The falling of the leaf is not an accident, nor is it dependent upon the wind; when the time comes, the leaves go down, wind or no wind, though doubtless the wind helps them. When they are fully ripe, the leaves let go! The cells that connect the leaf stem with the branch shrivel and shrink until the leaf is entirely separated from the parent plant; when this happens, the leaf falls. The ripe leaf is less juicy than the young leaf; its juices have departed and left the stiff, lifeless framework and the hardened skin, with the emptied cells beneath, to find their way to the earth.
But while the trees and bushes, the bulbs and underground stems store away the living part of the plant, what about the morning-glories and nasturtiums? They do not send their living part into roots or stems, for they do not grow again another year. What now becomes of them?
They die, you say. I do not say that. I say they change. Of course the seeds live on. The morning-glory seeds, and the seeds of all the plants that grow wild in a climate like ours, are not hurt by the cold.

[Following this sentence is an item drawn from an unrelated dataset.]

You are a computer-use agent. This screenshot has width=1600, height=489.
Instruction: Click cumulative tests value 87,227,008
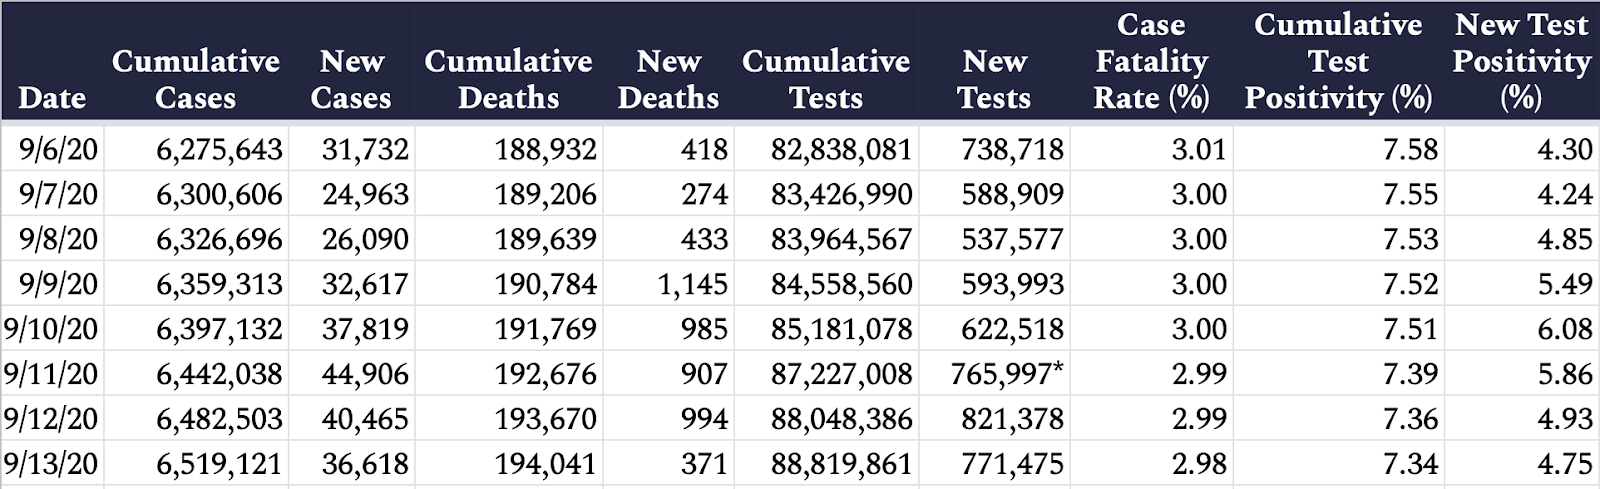click(841, 374)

You very well know that some of the life of the plant is folded up in the seeds. But the vines and leaves seem to be hurt by the cold. They fall limp to the ground. They change. The little particles of which they are made let go of each other; they unite with other particles in new ways. They float off in the air as gases.
These gases are carried about by the wind and meet new plants, which build them into their leaves and stems.
Part of the particles in the frosted vine do not become gases; they let go of other particles and sink down as minerals, to be taken up by plant roots another season. Other parts lie on the earth in the form of rich vegetable mould, which is also taken and built into new plants. So when our morning-glory or nasturtium vine disappears, it is not lost; it has only changed its form.
Instead of being a nasturtium, its particles may find themselves built into a dozen different plants.
So what we call death is only change. Not an atom of any plant is lost.
Besides, if no plants changed back again into gases and minerals, there could be no growth and no flowers in the world. There would be no material to make new plants, and no room for new plants to grow.